Every corner hides something alive. Every silence is a trap. The earth itself rots beneath her feet as the air fills with whispers that tear at her mind. Flesh becomes stone. Blood rains from the sky. Friends twist into monsters.
But the true horror isn’t the city. It isn’t the creatures hunting her. It’s the voice inside her head. A voice that tells her she belongs here.
Ariana must battle not only the nightmares outside but the darkness blooming within her, before she loses the last fragments of her soul.
Enter a descent where terror has no bottom, where hope is a lie, and where the only ending is written in blood.
What the Book Is About?
This book is not an invitation. It is not a game, nor a ritual of curiosity. It is a descent. A wound. A doorway carved into black stone that should never have been opened, but once opened, cannot be closed.
What lies within these pages is not for those seeking beauty in darkness, nor comfort in rebellion. Those who call themselves Satanists play with masks and mirrors, blind to the truth that the abyss they worship hungers for them more than they hunger for it. This book is the unveiling of that abyss.
It is about Hell—not the clean, candlelit Hell painted by liars in pulpits, but the real one. The Hell that seethes like a living carcass. The Hell that feeds on screams so old they have lost all trace of the human tongue. It is about the truth the clergy dare not speak: that demons do not bargain, they do not bless, and they do not crown kings. They devour. They tear out souls the way wolves rip veins from lambs. They laugh not in mockery, but in hunger.
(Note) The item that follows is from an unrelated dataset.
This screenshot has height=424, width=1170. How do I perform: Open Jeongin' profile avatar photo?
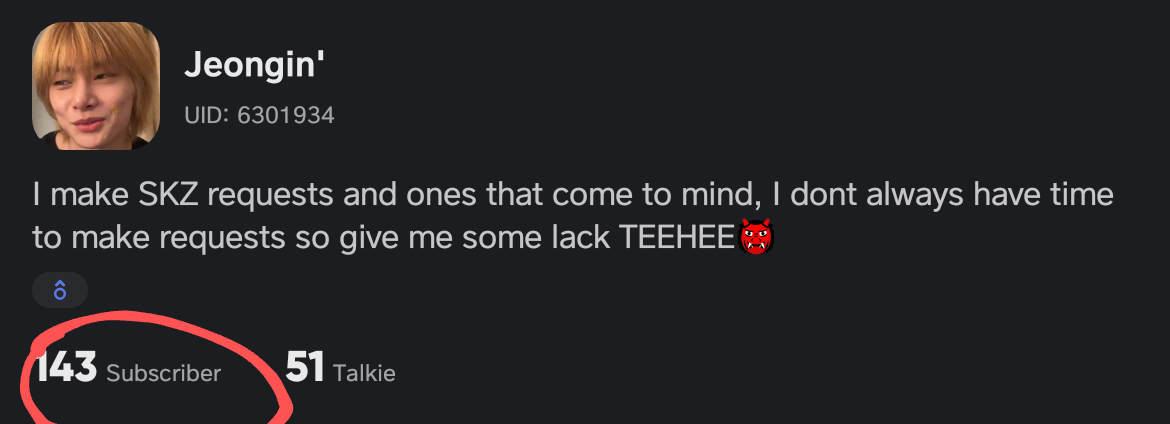pos(96,86)
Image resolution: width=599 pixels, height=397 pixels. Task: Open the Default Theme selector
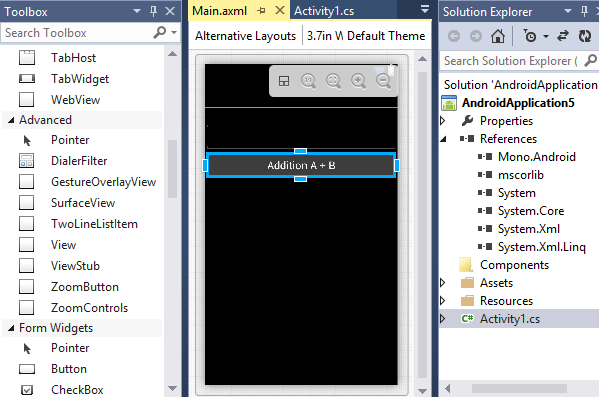(x=386, y=36)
This book is about the hollow lies told to you. Priests who softened the flames into parables, who turned devils into shadows, who promised salvation if you stayed obedient. Their words were not protection, but anesthesia—keeping you blind, keeping you docile, while the truth crawled closer every night.
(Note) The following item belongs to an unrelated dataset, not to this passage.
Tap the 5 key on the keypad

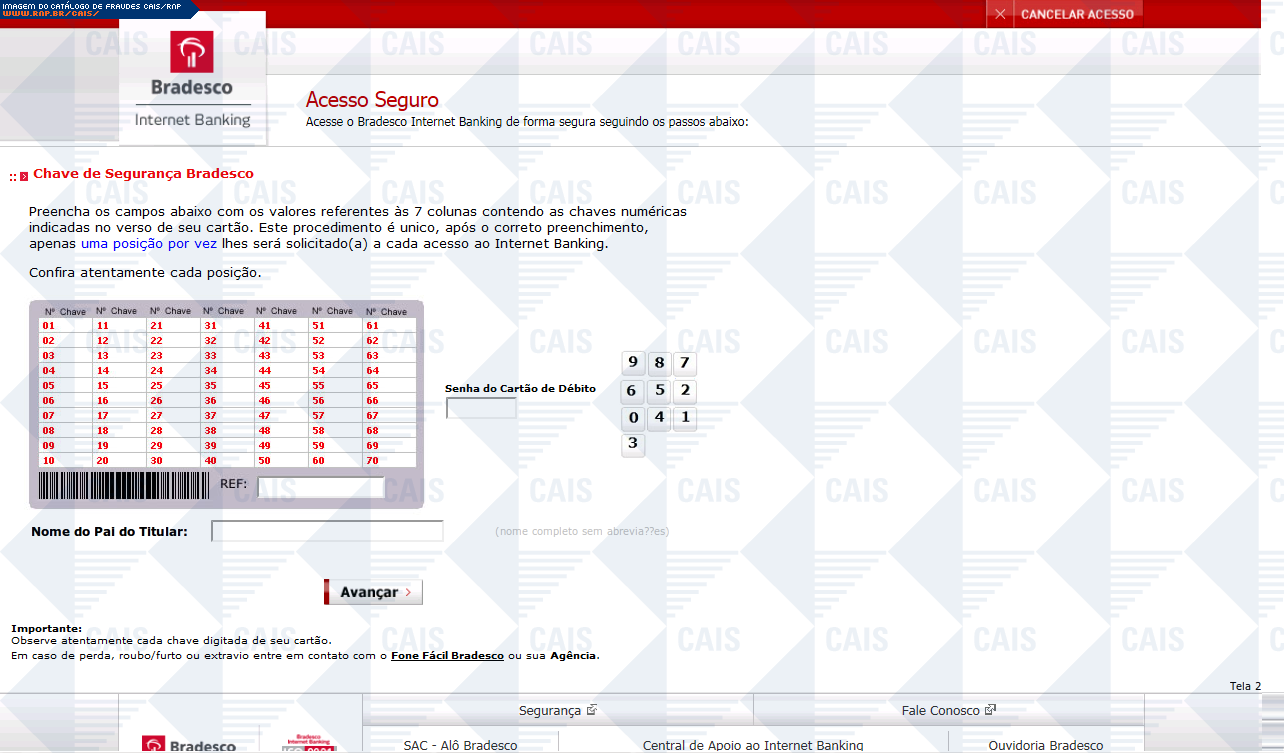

The truth is this: Hell is not a kingdom. It is not a place of power. It is a slaughterhouse. A pit where all that suffers is chewed and re-chewed by the jaws of eternity. The Satan you think you know—the rebel, the fallen angel—is no liberator, no romantic figure in black. He is a butcher. His throne is a mound of skulls. His crown is forged from the spinal cords of children. His voice is the sound you hear in the walls at night when you think you are alone.
This book is about stripping away illusions. If you dared hope to light a candle on Halloween night and laugh at the shapes in the dark, let these words bury that urge. You will find nothing to celebrate in the pages ahead. Only rot, only despair, only the unblinking eyes of Hell staring back.
This book is not for the curious. It is a warning for the damned.
Introduction
When we’re young, we faithfully believe in the word of God without question, until we grow up, interact with different people, and begin to realize the truth. Some begin to truly doubt everything the priests have said since we were children.
Some people begin to realize that: The Devil, Satan, and Lucifer are three completely different deities, because the Devil is a deity who existed long before God, Satan was created to create hell, and Lucifer is in the ninth circle of hell.
One of the people who also did some research on this discovered the following: “I’m pretty sure it’s implied that Satan is just one of God’s higher angels who judges humanity for God, and that Lucifer is a completely different entity.”
Another thing I’ve discovered while being a writer and writing horror novels is that October 31st is the Devil’s birthday, and that witches and Satanists take advantage of that time to sacrifice us as offerings to the Devil.
Many people have felt very afraid simply knowing that, come October 31st, any of them could be sacrificed at any moment.
That’s why I wanted to write about terror, because I wanted to know how deep my fears are, because you never know how deep your fears are.
That’s why I will continue to write about terror because I want to know how deep my fears are.